-- WHAT YOU ARE ASKED TO DO --
The expected output is an exact copy of each line from the line with "Instruction: Select the اتریش team name" through the end of the data below, with no pictures in it.

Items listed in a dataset

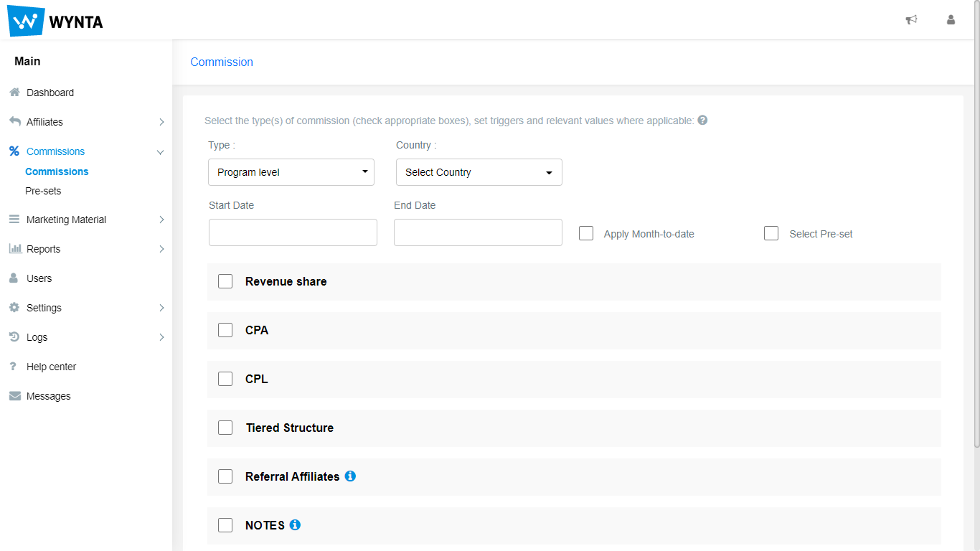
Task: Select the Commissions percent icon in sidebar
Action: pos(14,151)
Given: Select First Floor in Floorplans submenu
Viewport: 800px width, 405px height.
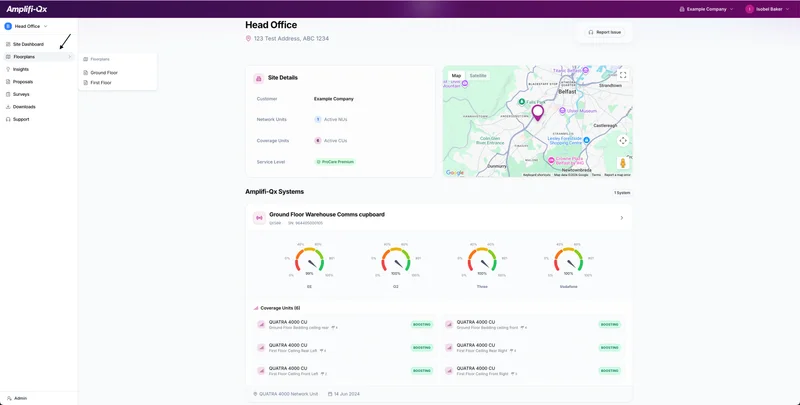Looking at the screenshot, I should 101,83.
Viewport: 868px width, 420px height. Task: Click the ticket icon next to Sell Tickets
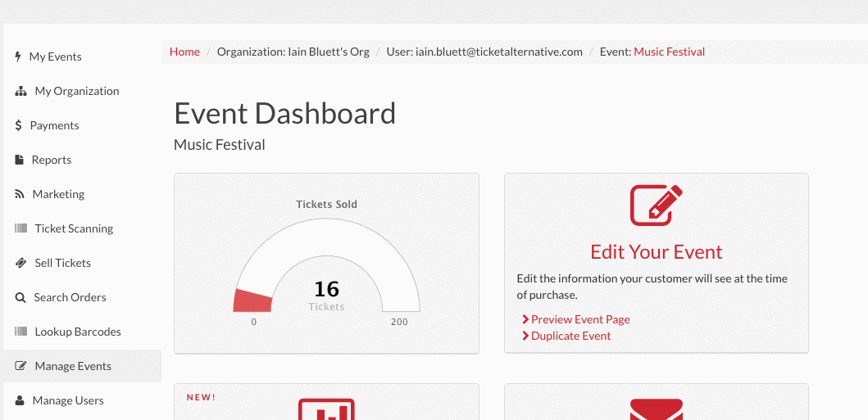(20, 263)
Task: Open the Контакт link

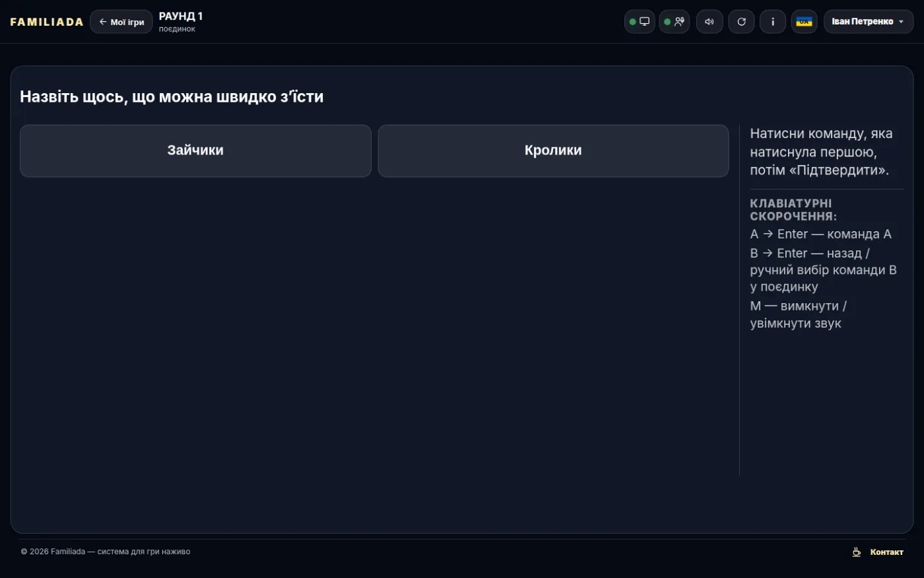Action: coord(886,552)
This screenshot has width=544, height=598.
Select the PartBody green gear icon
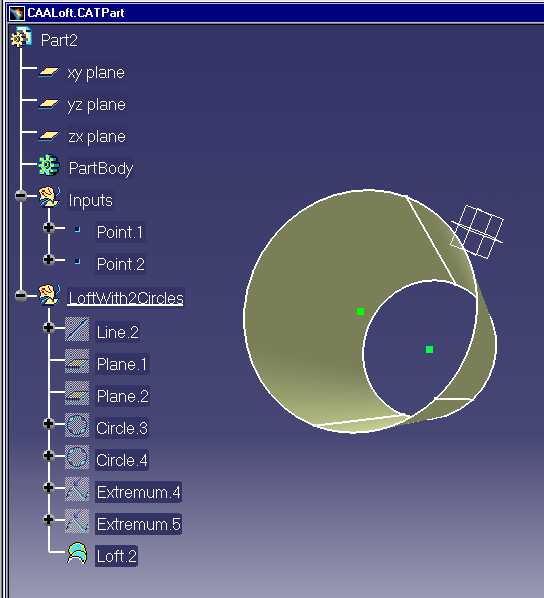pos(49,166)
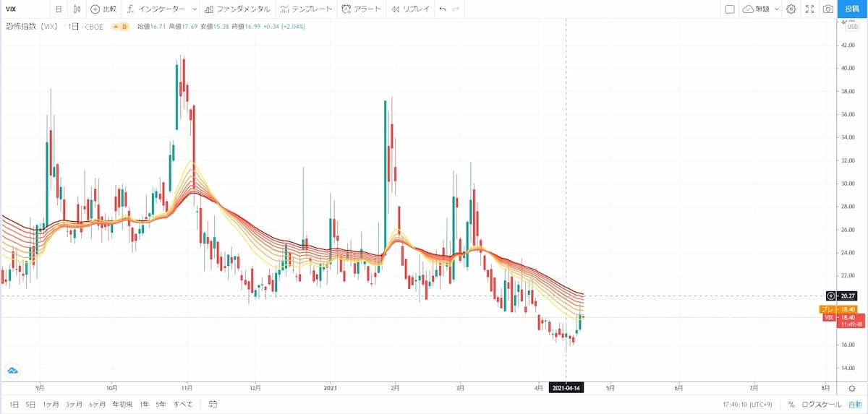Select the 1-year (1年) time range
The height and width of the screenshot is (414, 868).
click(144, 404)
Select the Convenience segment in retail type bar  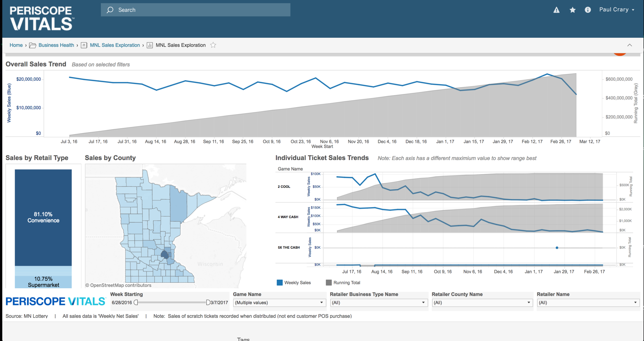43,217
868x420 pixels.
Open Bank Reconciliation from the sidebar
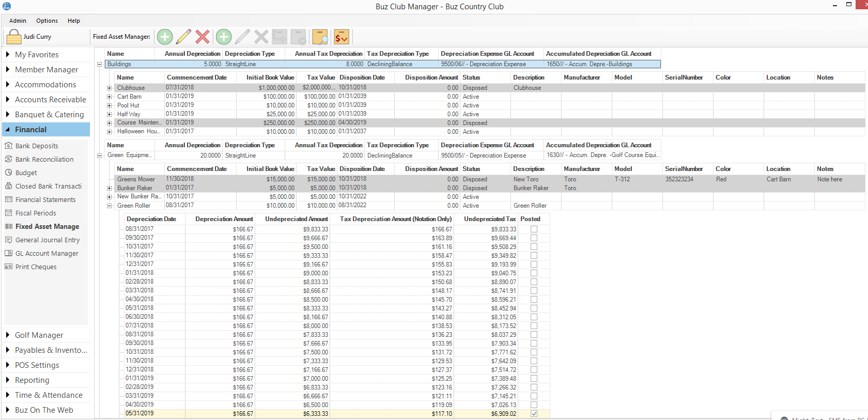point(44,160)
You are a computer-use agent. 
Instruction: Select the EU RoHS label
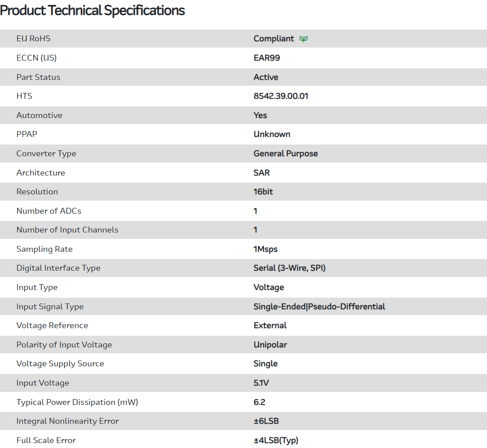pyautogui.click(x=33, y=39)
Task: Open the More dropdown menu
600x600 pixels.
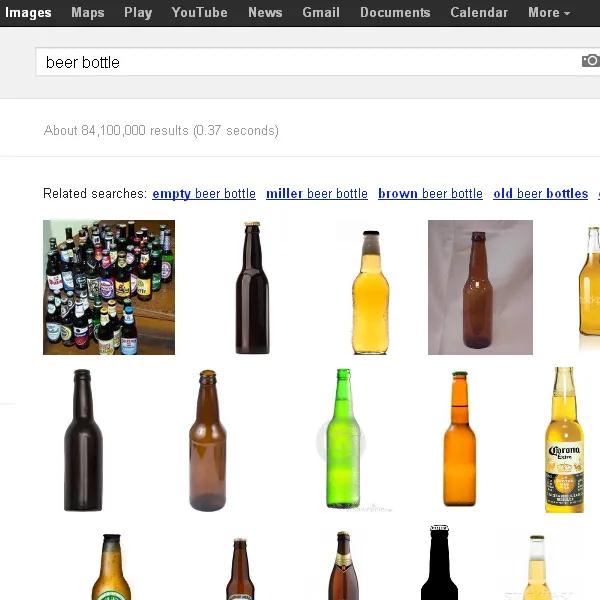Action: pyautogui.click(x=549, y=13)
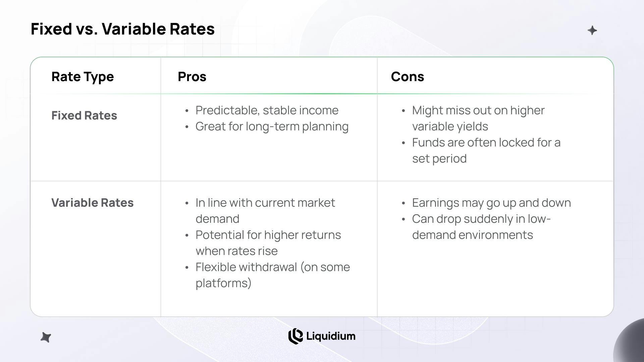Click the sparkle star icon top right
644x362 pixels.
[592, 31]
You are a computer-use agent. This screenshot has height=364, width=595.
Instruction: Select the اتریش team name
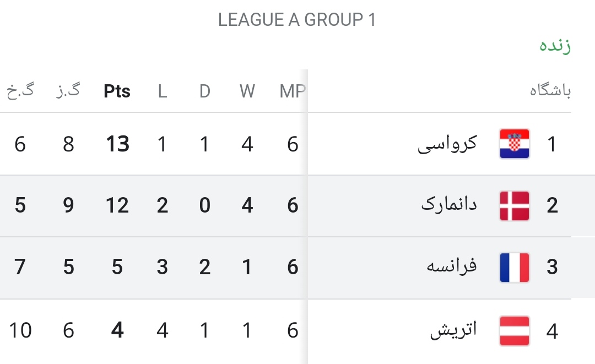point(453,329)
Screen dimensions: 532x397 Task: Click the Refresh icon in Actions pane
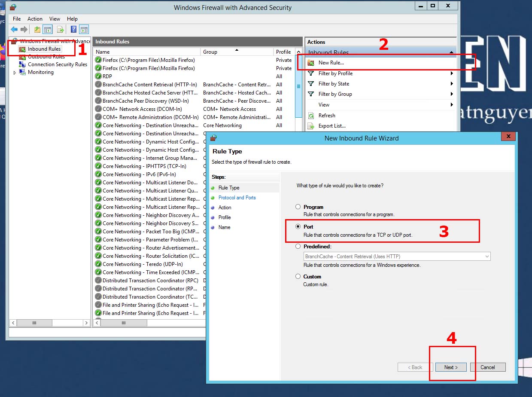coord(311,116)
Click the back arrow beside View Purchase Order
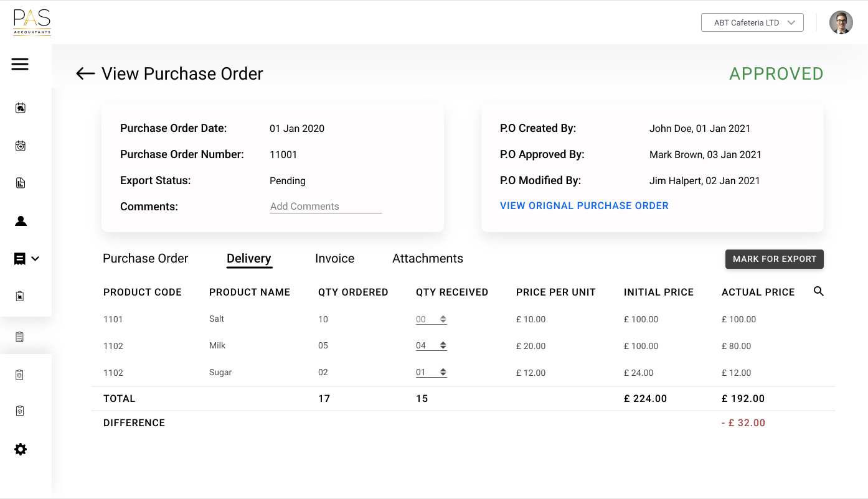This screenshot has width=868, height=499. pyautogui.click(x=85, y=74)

-- EXERCISE RESPONSE --
Instruction: Select the اتریش team name
point(453,329)
Screen dimensions: 532x397 Task: Click the Refresh icon in Actions pane
coord(311,116)
Click the back arrow beside View Purchase Order
This screenshot has width=868, height=499. pyautogui.click(x=85, y=74)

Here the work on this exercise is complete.